Konfiguration prüfen

# Syntax-Check
logrotate -d /etc/logrotate.conf

# Nur bestimmte Config
logrotate -d /etc/logrotate.d/nginx

# Verbose
logrotate -v /etc/logrotate.conf

Manuelle Rotation

# Forcierte Rotation
logrotate -f /etc/logrotate.conf

# Einzelne Config forcieren
logrotate -f /etc/logrotate.d/nginx

# Mit Debug-Output
logrotate -d -f /etc/logrotate.d/myapp

Status-Datei

# Status prüfen
cat /var/lib/logrotate/status

# Status zurücksetzen (erzwingt Rotation)
> /var/lib/logrotate/status

Häufige Probleme

Log wird nicht rotiert

# 1. Syntax prüfen
logrotate -d /etc/logrotate.d/myapp

# 2. Status prüfen
cat /var/lib/logrotate/status | grep myapp

# 3. Forcieren
logrotate -f /etc/logrotate.d/myapp

# 4. Berechtigungen
ls -la /var/log/myapp/

Anwendung schreibt in alte Datei

# Lösung 1: copytruncate (keine Signale nötig)
/var/log/myapp/*.log {
    copytruncate
}

# Lösung 2: Service neu laden
/var/log/myapp/*.log {
    postrotate
        systemctl reload myapp
    endscript
}

Zu viele offene Dateien

# Wildcard einschränken
/var/log/myapp/app.log /var/log/myapp/error.log {
    # statt /var/log/myapp/*.log
}

# Oder: maxopen
/var/log/myapp/*.log {
    maxage 7
}

Cron-Integration

Automatischer Aufruf

# Standard: /etc/cron.daily/logrotate
#!/bin/sh
/usr/sbin/logrotate /etc/logrotate.conf

Eigener Zeitplan

# /etc/cron.d/logrotate-hourly
0 * * * * root /usr/sbin/logrotate /etc/logrotate.d/myapp-hourly

Zusammenfassung

Fazit

Logrotate ist essentiell für die Logverwaltung auf Linux-Servern.

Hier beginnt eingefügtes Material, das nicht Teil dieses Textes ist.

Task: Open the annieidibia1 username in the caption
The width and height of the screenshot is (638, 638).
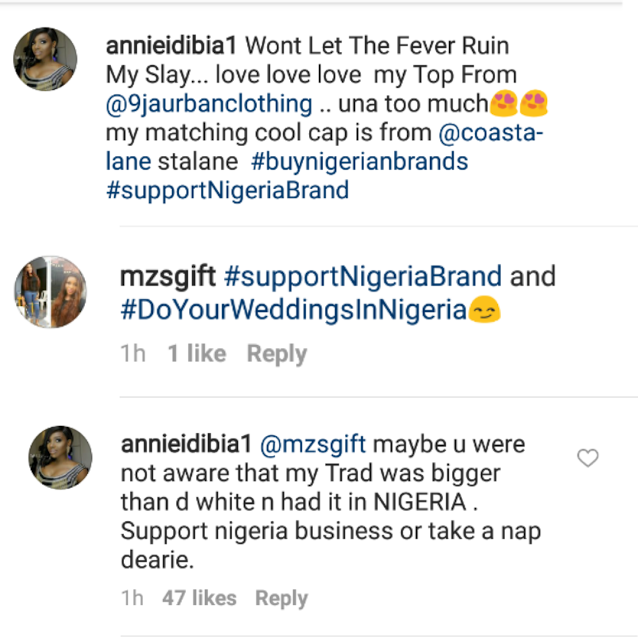Action: [171, 45]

Die flexible Konfiguration ermöglicht präzise Kontrolle über Rotation und Aufbewahrung. copytruncate löst Probleme mit Anwendungen, die Dateien offen halten. postrotate-Scripts ermöglichen nahtlose Integration mit Services. Regelmäßige Tests mit logrotate -d verhindern Überraschungen.